Elizabeth, Andri (25), Ani Minarti (46) warga Blitar ikut bersama Eni melakukan ritual bertapa mutih sejak 27 November lalu. Namun tepat di hari ke-34, Eni yang kondisi fisiknya tidak kuat akhirnya menghembuskan nafas terakhir.
Dalam menjalankan ritual ini, Elizabeth juga mengaku sengaja untuk mengikuti ajaran Alkitab. Dan yang terakhir, Elizabeth berharap pengurusan visa ke Inggris dapat berjalan lancar. "Saya ke Inggris dan beberapa negara Eropa untuk memperdalam ilmu mempelajari jemaat," tambahnya.
4 Januari malam, Eni memang mengaku lemas dan tidak enak badan. Namun ia tetap terus melanjutkan pertapaannya. Lalu 5 Januari, akhirnya Eni menghembuskan nafasnya yang terakhir. Namun ketiga rekannya masih yakin jika Eni sedang menjalani proses.

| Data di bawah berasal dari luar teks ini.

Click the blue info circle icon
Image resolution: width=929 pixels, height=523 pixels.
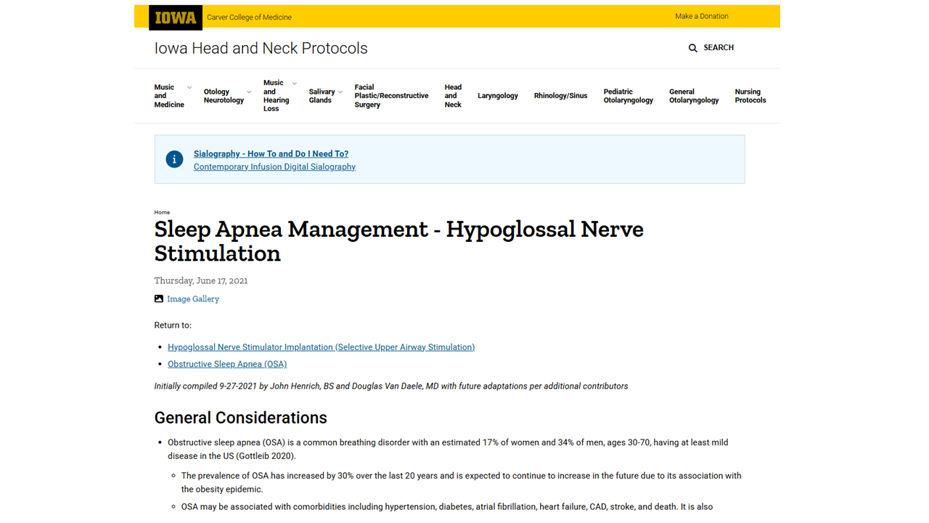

"Kami berkeyakinan Eni sedang dibawa oleh malaikat untuk melindungi atau memastikan adanya surga dan neraka. Nanti pada hari ke lima akan dibangkitkan lagi ke alam dunia," jelas Elizabeth.
Elizabeth dan kedua rekannya mengaku tidak mencium bau busuk meski jasad Eni berada di samping mereka. Mereka terus mendoakan Eni hingga hari kelima. "Kami mulai yakin mukjizat itu belum datang," keluhnya.